这声音中,竟是带着些许哽咽。这样压抑着的哽咽,听得程悠若的心更是猛然地抽痛了一下。
“我怎会怪你呢……”程悠若轻叹了一声, 将头埋在龙陵夜的胸膛,道,“这一世你给我的已经够多的了,我很知足。”
“就说你这女人不怎么聪明么……”龙陵夜苦笑道,“我在你身上作了那么多的恶,都忘了?”
“早就忘啦……”程悠若故作轻松地伸了个懒腰,道,“我这人宽宏大量的,岂能和你一般计较?”
言罢推了推龙陵夜,语气仍旧十分轻松,道:“快起来吧,还要收拾收拾呢。”
“嗯……”龙陵夜应了一声, 却是呼吸渐渐平稳起来。并未起床,反而睡得更沉了。
这小子心可真大啊!都什么时候儿了,居然还有心思睡觉?而且还睡得这么沉?难道不知道他自己是要去赴死的吗?可真是够让人佩服的了!

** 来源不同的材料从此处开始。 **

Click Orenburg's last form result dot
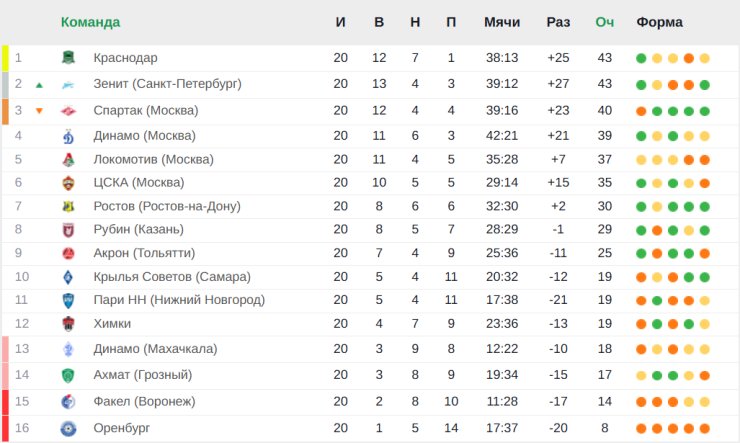740x443 pixels. point(705,428)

“喂,你醒醒啦,别闹了……”程悠若拍了拍龙陵夜的脸,道,“你要是后悔了, 可直说啊,我可不会笑话你的。左右咱们一起想办法就是了。反正我本来也不想要让你去……”
只有在他听不见的时候,她才敢这般直接说出来。可是渐渐的,却也觉得自己的眼皮沉沉地开始打架了。忽而心内一凛,觉得这种情况是在太奇怪!一定是有什么……可即便意识到了,却也已经来不及。趴在龙陵夜身上便没了知觉。

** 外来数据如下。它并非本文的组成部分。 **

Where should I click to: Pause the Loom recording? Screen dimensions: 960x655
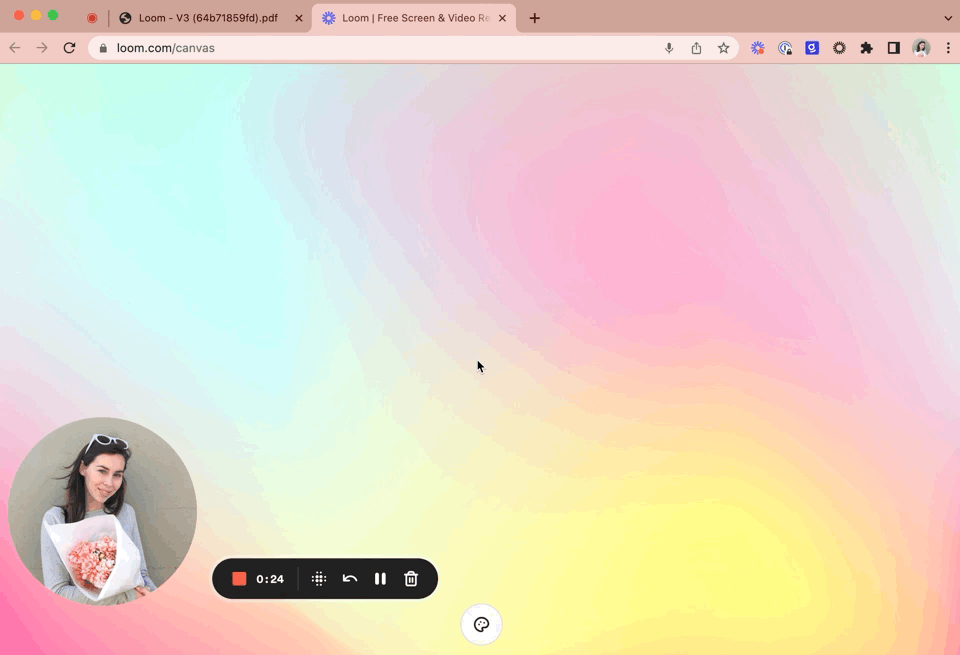click(x=380, y=578)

“陛下,人带来了。”姚远尘带着两个兵士,一人扛着一个人,在南书房外禀报道。
“带进来吧。”龙非然道。
看到那两个兵士将人放在了南书房,龙非然吩咐道:“都下去吧,姚将军自己留下便可。”
“陛下,这两人如今该怎么处置?”人都退下之后,姚远尘请示道。
龙非然笑笑,道:“不着急,朕自有打算。”
“对了老姚”,龙非然像是忽然想起什么似的,将一封封好的书信从长案压着的典籍下拿了出来,递给姚远尘道,“朕有些事情要交代给你去办,但又觉得不知道怎样开口。都写在这封信里了。只不过也不着急,你先拿回去,三日之后再打开来看。”
“哦……”姚远尘迷迷糊糊地接了这封好的信封儿来,心想陛下这是搞什么名堂啊?有什么吩咐是不能当面儿说的啊?弄得这么神秘兮兮的!
况且就算是不能当面说,三日之后派人去他府上传旨不就行了,也没必要直接弄得这么煽情,亲自写了一封书信给他吧?
“记着,务必要在三日之后”,龙非然重复道,“若你真的不介意朕并非正统,是不会在这件事情上悄悄抗旨不遵的吧?”
“哦……行,微臣一定三日之后再打开。”姚远尘仍旧迷糊得很,竟是这么不伦不类的应了一句。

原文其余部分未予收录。